— EXERCISE TASK —
Rewrite the part of the listing that opens with the line containing "Image resolution: width=1568" and closes with the line containing "How do I perform: Open 멀티태스킹 settings?", replacing "more options" with "overflow" and leaving everything else unchanged. Omit the pictures from your answer.

Source records
——————————

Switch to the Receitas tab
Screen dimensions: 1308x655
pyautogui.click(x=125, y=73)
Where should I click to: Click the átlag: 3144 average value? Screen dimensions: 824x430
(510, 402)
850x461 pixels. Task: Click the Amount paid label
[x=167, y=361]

——————————

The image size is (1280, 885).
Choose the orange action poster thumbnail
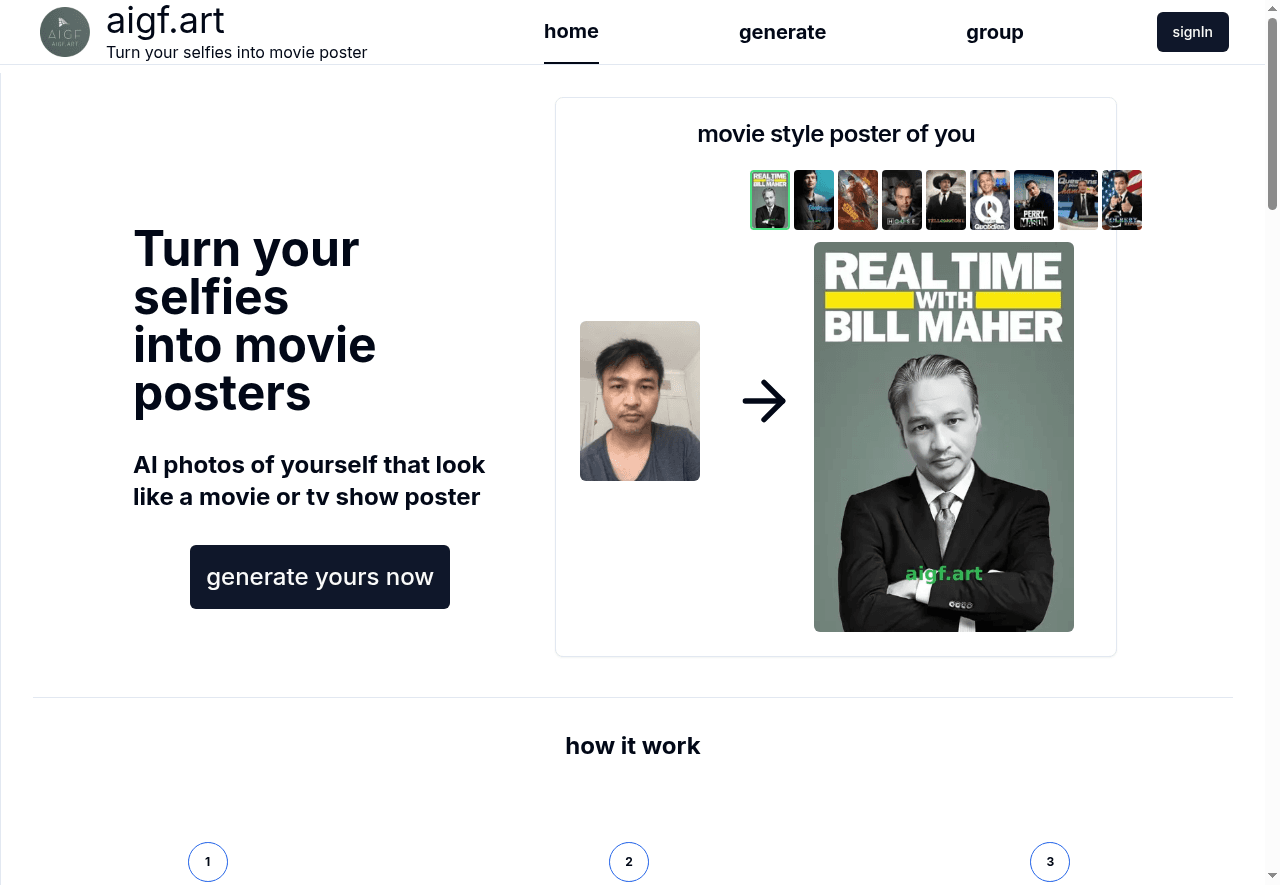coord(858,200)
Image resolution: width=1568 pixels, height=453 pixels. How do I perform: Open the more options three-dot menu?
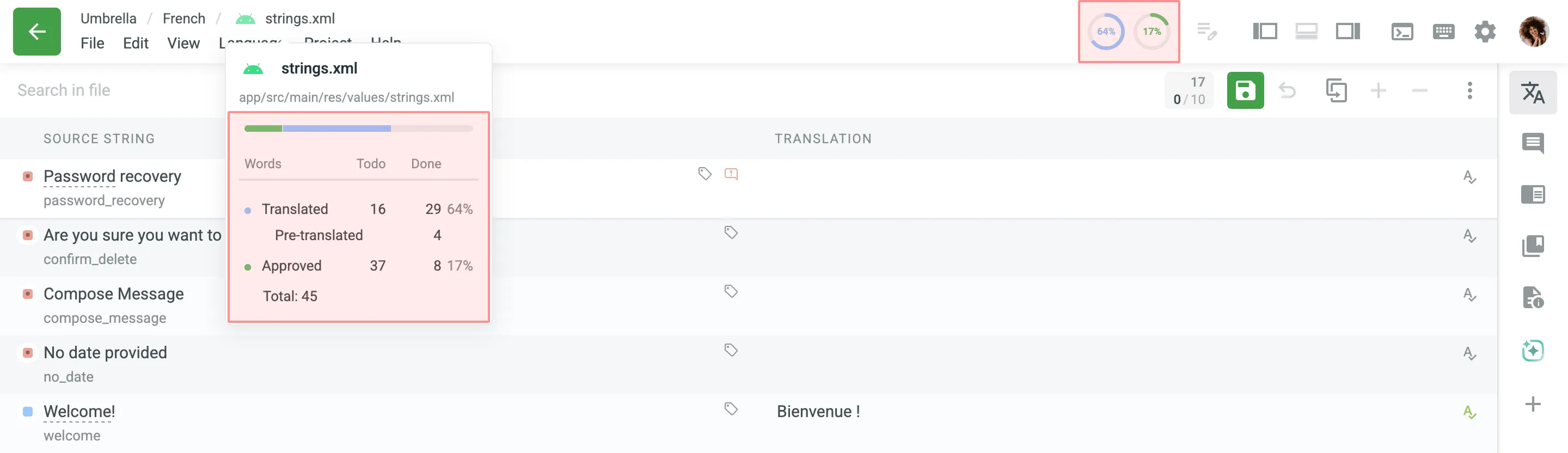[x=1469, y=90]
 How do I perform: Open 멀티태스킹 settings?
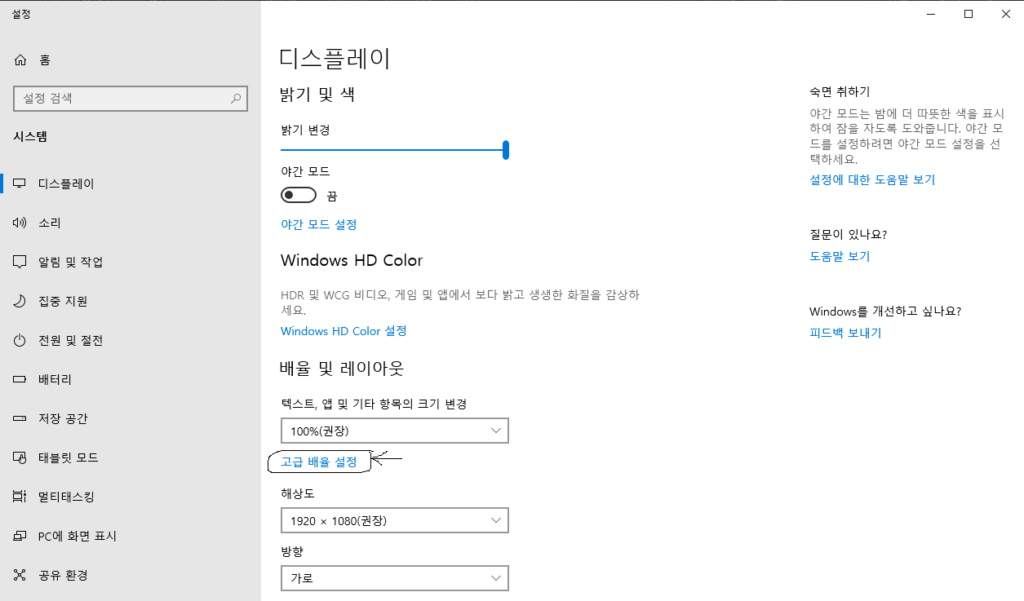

——————————

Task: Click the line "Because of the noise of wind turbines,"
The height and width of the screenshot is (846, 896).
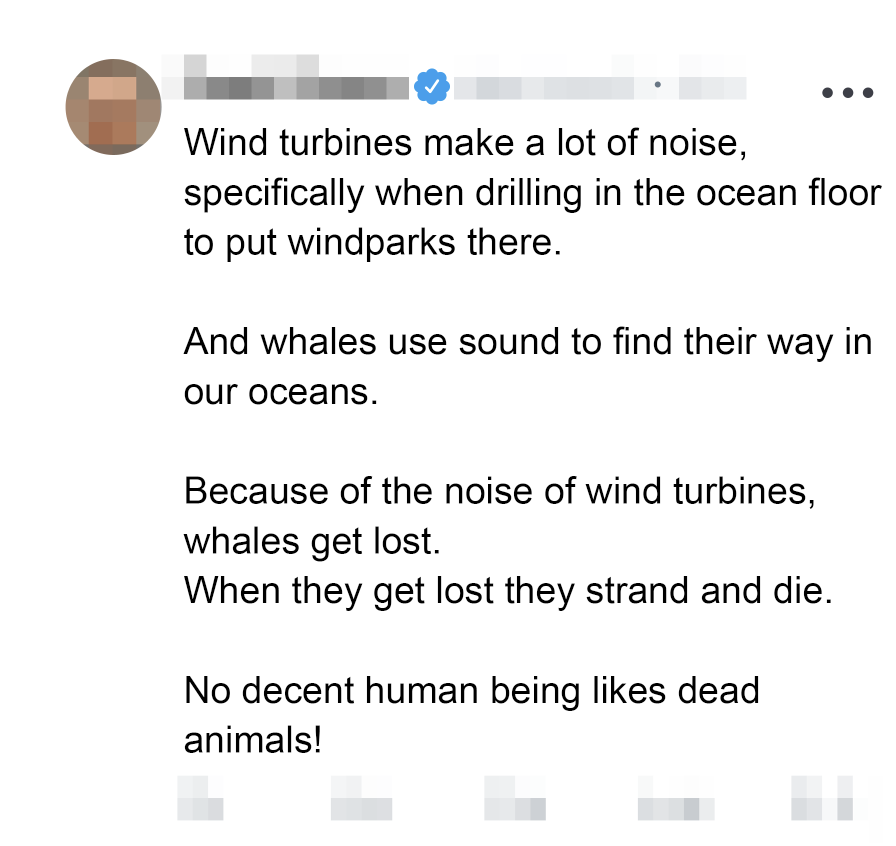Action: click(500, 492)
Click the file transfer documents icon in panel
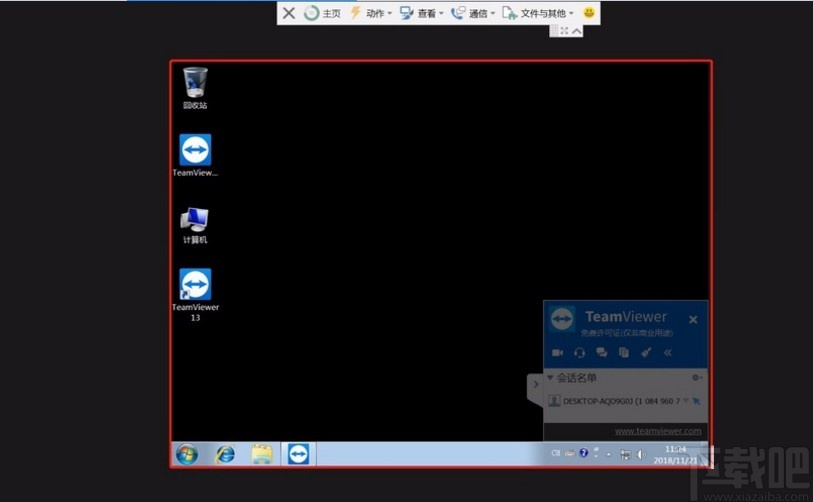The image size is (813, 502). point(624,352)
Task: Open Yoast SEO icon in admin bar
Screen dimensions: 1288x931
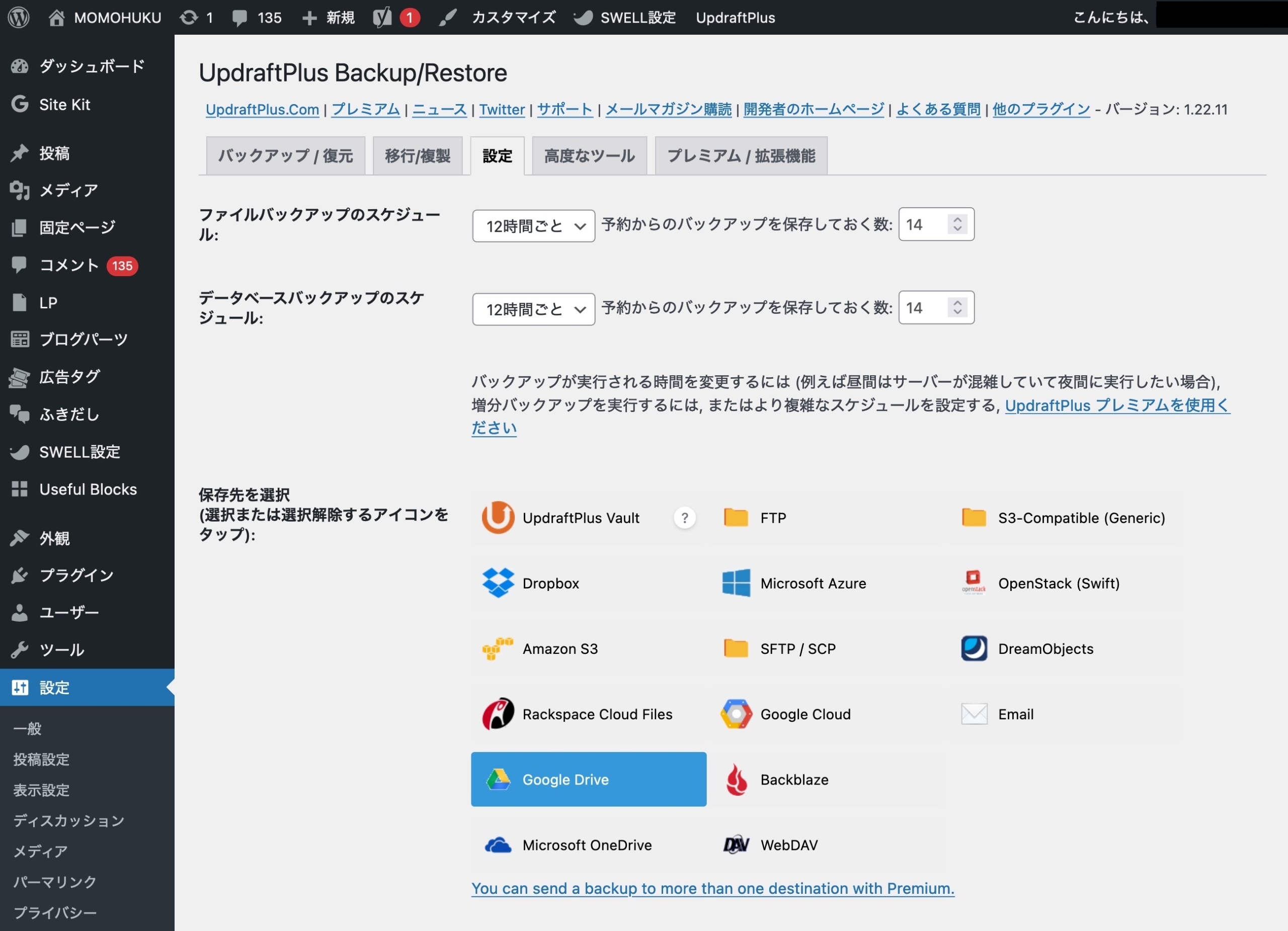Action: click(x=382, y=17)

——————————

— EXERCISE SOLUTION —
Image resolution: width=1568 pixels, height=453 pixels. How do I perform: Open the overflow three-dot menu?
[x=1469, y=90]
 How do I perform: Open 멀티태스킹 settings?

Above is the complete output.